= GIVEN PASSAGE =
··········

When high school students Zoey and Jake Cutter in Laguna Beach, California, asked their mother what she wanted for Christmas, they got an unexpected answer: She suggested they start a project to help others for the holidays.
“I said that would be the biggest Christmas present I would ever have,” their mother, Stefanie Shelly, told The Epoch Times. “That would fulfill my wish.”
The challenge sparked an instant memory in Zoey’s mind—an image that had troubled her for some time—and inspired a project she launched with her brother to hand out items to those most in need.
About two years ago, she had passed by a homeless woman who frequently stayed on a bench outside the Laguna Beach Library. What caught Zoey’s eye was the fact that the woman was eating a raw hot dog out of a package.
“It was sad to see that, especially in the winter months,” Zoey, 16, told The Epoch Times. “This moment stuck with me as I went home and was able to enjoy a hot homemade meal, while this woman was out in the chilly weather eating cold, raw food. It hurt me that I just passed by and didn’t even stop to buy her a slice of pizza.”
Acts of Kindness
Over time, Zoey was inspired by her mother’s generosity to the homeless in Laguna Beach—offering $5 here, $20 there. Shelly said it wasn’t uncommon for Zoey to call her and ask for extra lunch money because she had spent hers buying food for someone in need.
“Homelessness has always been a problem in Laguna Beach, ever since I could remember,” Zoey said. “Especially during this winter with COVID-19. I began to see more and more homeless, even women and children.”
Zoey said that following in her mother’s footsteps inspired her and her brother, 17-year-old Jake, to embark on the project they launched, weeks before the holiday.
Shelly was skeptical at first.
“I didn’t think they could do it [with only] practically two and a half weeks left before Christmas,” she said.
But she encouraged the pair to start by raising money from friends and family.

··········

= DATA RECORDS =
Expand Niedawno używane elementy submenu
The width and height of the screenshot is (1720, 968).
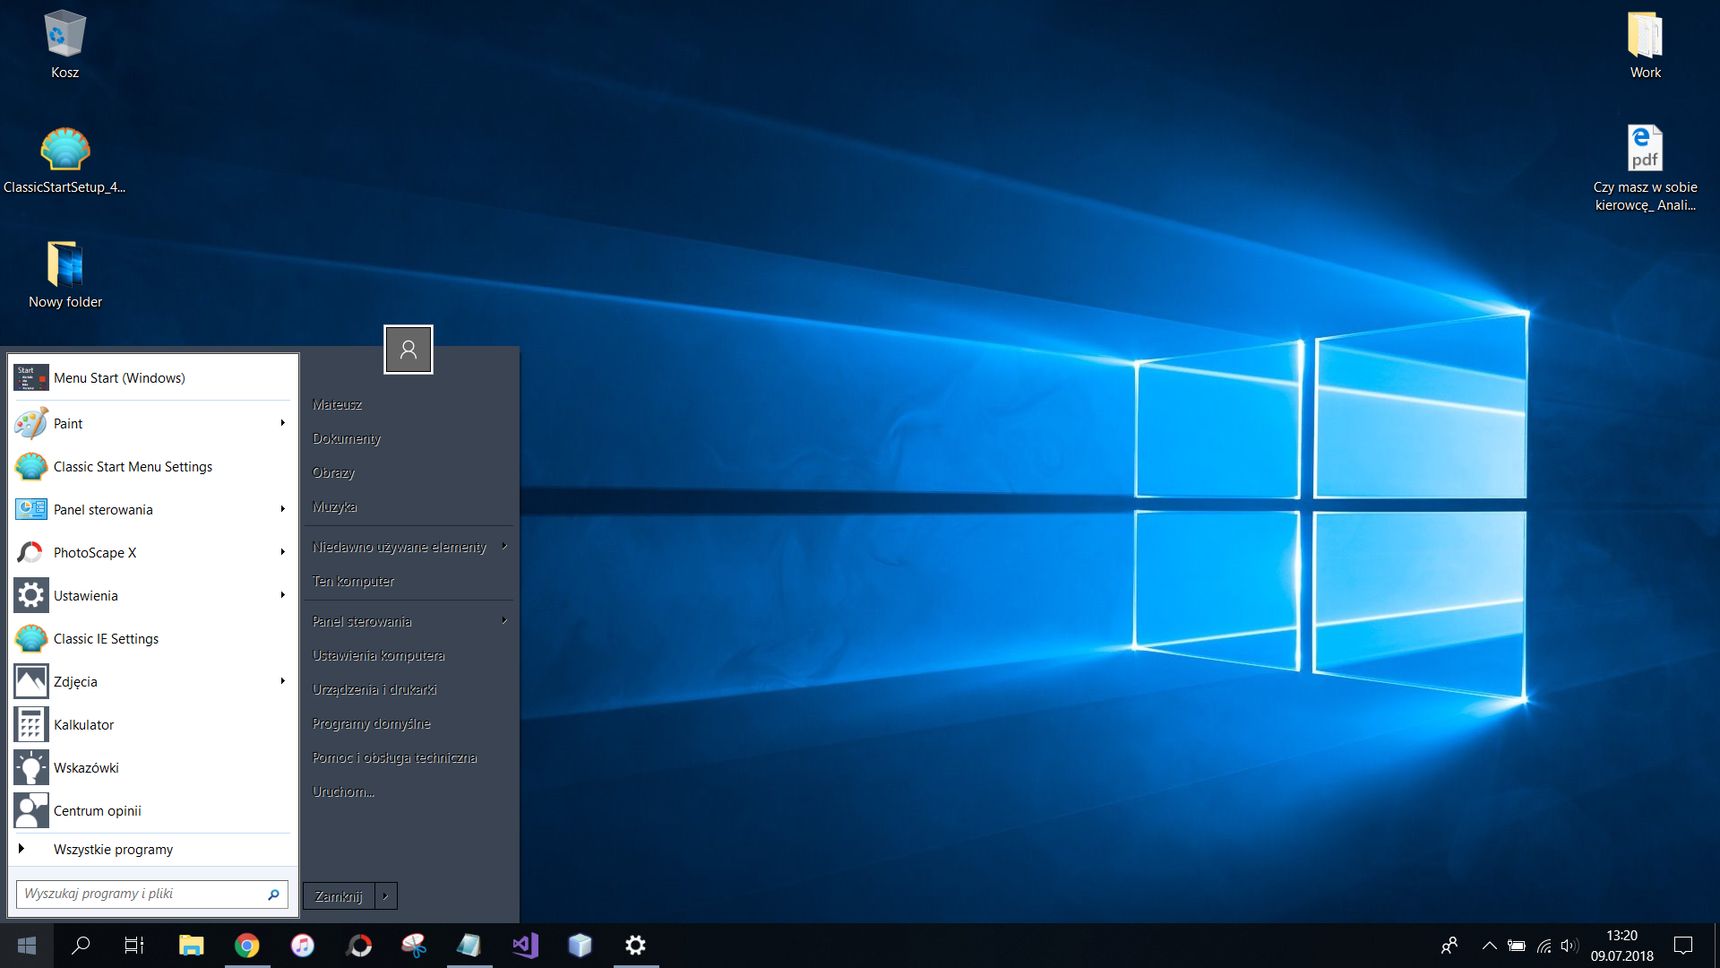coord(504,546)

··········

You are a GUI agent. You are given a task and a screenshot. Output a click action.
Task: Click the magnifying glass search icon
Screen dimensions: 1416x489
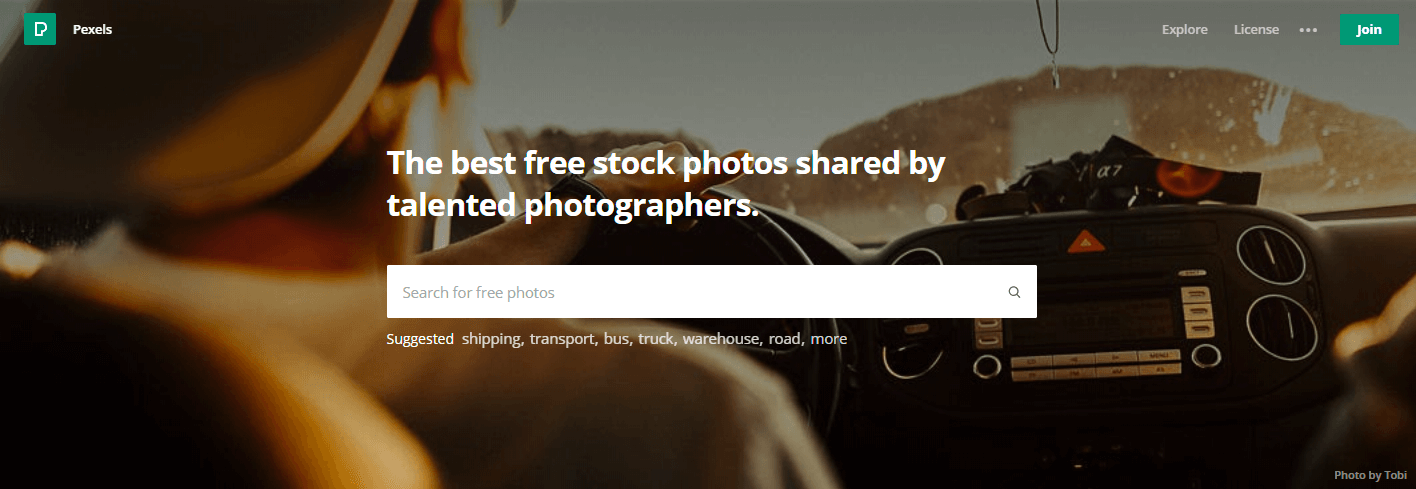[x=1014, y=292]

··········

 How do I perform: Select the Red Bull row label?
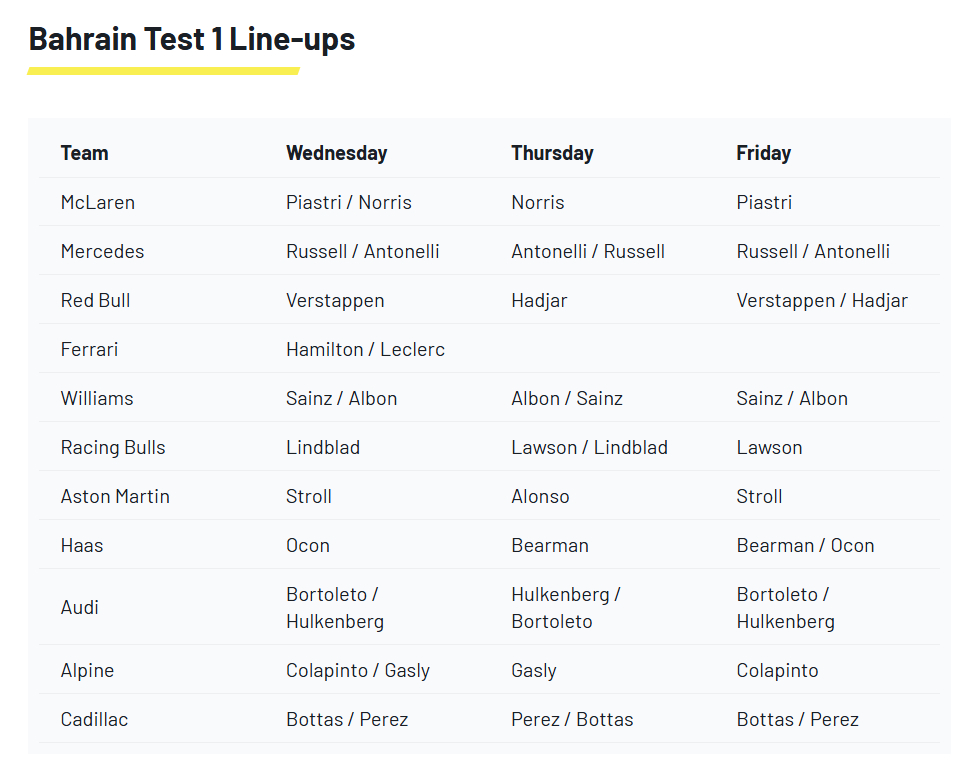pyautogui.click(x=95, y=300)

··········

= TASK SET =
- a) Answer these from the Laguna Beach article:
(i) How old is Zoey?
(ii) Where did the homeless woman Zoey passed frequently stay?
(iii) How much time did Shelly say was left before Christmas?
- b) Carry on the Laguna Beach article from its last sentence.
The material plays no part in anything asked here.

= ANSWERS FOR EACH ITEM =
- a)
(i) 16
(ii) On a bench outside the Laguna Beach Library
(iii) Practically two and a half weeks

- b)
“Our friends and family were very supportive of this project,” Jake told The Epoch Times. “They were very generous, and helped us raise enough money to make 30 care packages, even during a pandemic when many people are struggling financially and medically.”
Care Package Project
After reaching out to 40 students, the Cutter siblings raised $800—a figure matched by uncles, aunts, and cousins who were impressed by the rapid progress they made.
“Our family … was quick to donate and happy to help our cause,” Zoey said. “We are all very close.”
Two days before Christmas, the Cutters and two of their friends handed out the care packages, which included a wealth of necessities: blankets that double as pillows or jackets, masks, ponchos, hygiene kits, antibacterial wipes, tissues, water bottles, and snacks.
In a surprising twist, the homeless woman who had been seared in Zoey’s memory was the first care package recipient.
“I am a bit shy, so I did not say much and we exchanged smiles,” Zoey said.
The woman, who was accompanied by her husband, said they were especially grateful for the beef jerky—her favorite snack—that was included in the bag.
“The interactions with the homeless were all super positive and kind,” Zoey said.
She said one man asked if she was associated with a church or whether she was just spreading kindness. The exchange ended with him praying for the safety of her and her companions.
A Chain of Generosity
Zoey and Jake say they plan to make holiday care packages an annual endeavor. Meanwhile, they are brainstorming other charity projects for the future.
“I do believe what one puts out into the world will come back to you,” Zoey said. “So by spreading happiness and help in times of need, I hope that one day if I am ever struggling, I will be shown the same.”
For her, these efforts kick-start “a chain of generosity and positivity in the world.”
“If you choose to stop instead of passing by, you might even be the one person out of hundreds who chose to stop and help, and that is an amazing thing,” she said.
“Everything counts,” Jake added. “Whether it is giving a homeless person food, getting to know a homeless person, or making care packages … anything you do will make an impact on someone’s life. Even the little things can make great changes.”